──────── Estratto del testo
Fino ad oggi l’immagine del glorioso Pio Albergo Trivulzio, l’ospizio per
vecchi inaugurato nel 1771 da un nobile amico dei grandi illuministi lombardi
Pietro Verri e Cesare Beccaria, era stata infangata solo dalle banconote
gettate nel cesso dal faccendiere Mario Chiesa: l’inizio di Tangentopoli, 17
febbraio 1992. Ma ora è successo di peggio. Per salvaguardare l’apparenza di
struttura immune dal coronavirus, è stata sacrificata l’incolumità di
milletrecento persone.
A marzo sono stati settanta i morti solo nel grande edificio di via
Trivulzio. Decisamente sopra la media. Senza contare le altre due sedi. Nei
bollettini ufficiali si sosteneva che solo in nove decessi fosse riscontrabile
il Covid-19 come concausa. Una cifra palesemente inferiore al vero. Intanto un
fisioterapista è finito intubato in rianimazione, un medico risulta positivo
con polmonite e altri due operatori sono infettati. Ma, in assenza di tamponi,
è impossibile stabilire quanti siano davvero i portatori di coronavirus.
────────────────
──────── Dati registrati
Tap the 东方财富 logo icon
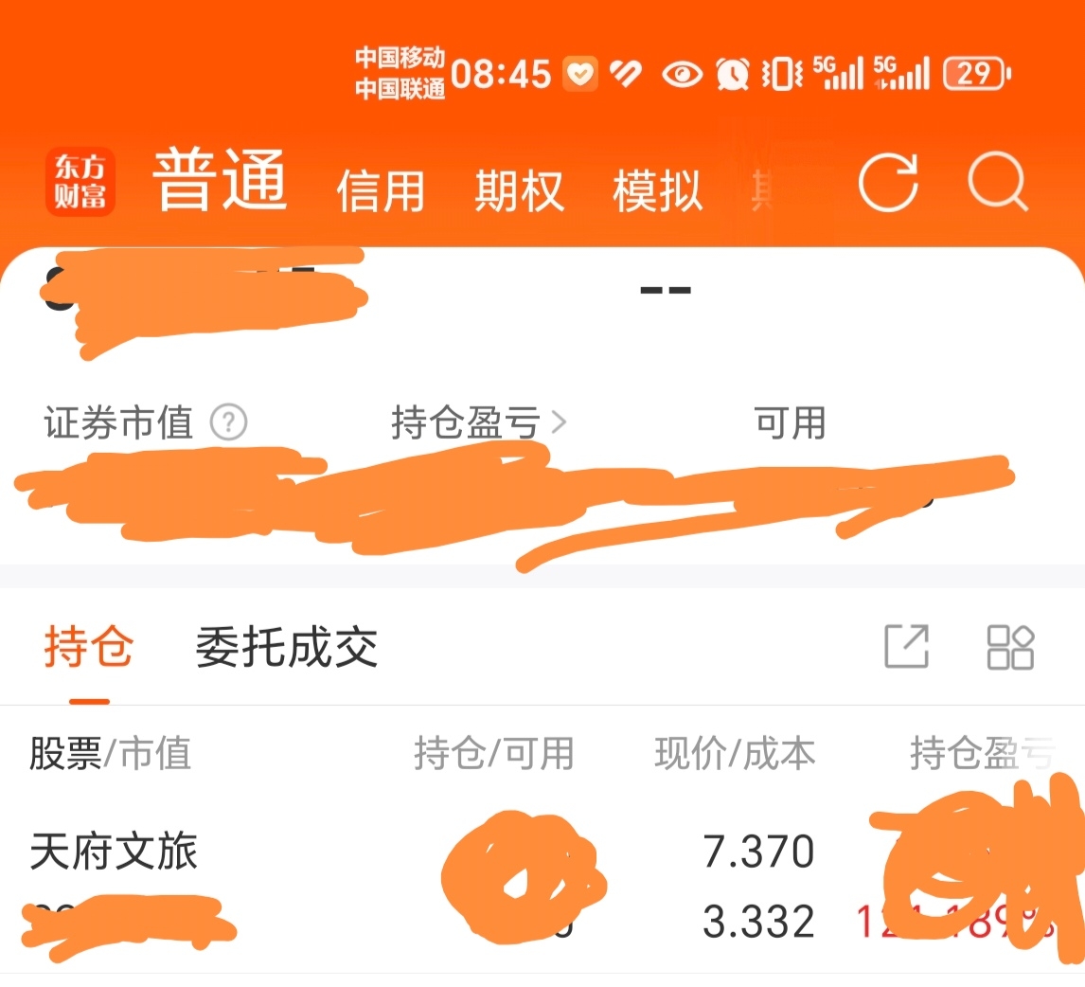The image size is (1085, 987). tap(80, 182)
────────────────
• **Come procedere**: Riporta per favore per intero il testo sul Pio Albergo Trivulzio, senza cambiare nulla.

• **Risultato**:
Fino ad oggi l’immagine del glorioso Pio Albergo Trivulzio, l’ospizio per
vecchi inaugurato nel 1771 da un nobile amico dei grandi illuministi lombardi
Pietro Verri e Cesare Beccaria, era stata infangata solo dalle banconote
gettate nel cesso dal faccendiere Mario Chiesa: l’inizio di Tangentopoli, 17
febbraio 1992. Ma ora è successo di peggio. Per salvaguardare l’apparenza di
struttura immune dal coronavirus, è stata sacrificata l’incolumità di
milletrecento persone.
A marzo sono stati settanta i morti solo nel grande edificio di via
Trivulzio. Decisamente sopra la media. Senza contare le altre due sedi. Nei
bollettini ufficiali si sosteneva che solo in nove decessi fosse riscontrabile
il Covid-19 come concausa. Una cifra palesemente inferiore al vero. Intanto un
fisioterapista è finito intubato in rianimazione, un medico risulta positivo
con polmonite e altri due operatori sono infettati. Ma, in assenza di tamponi,
è impossibile stabilire quanti siano davvero i portatori di coronavirus.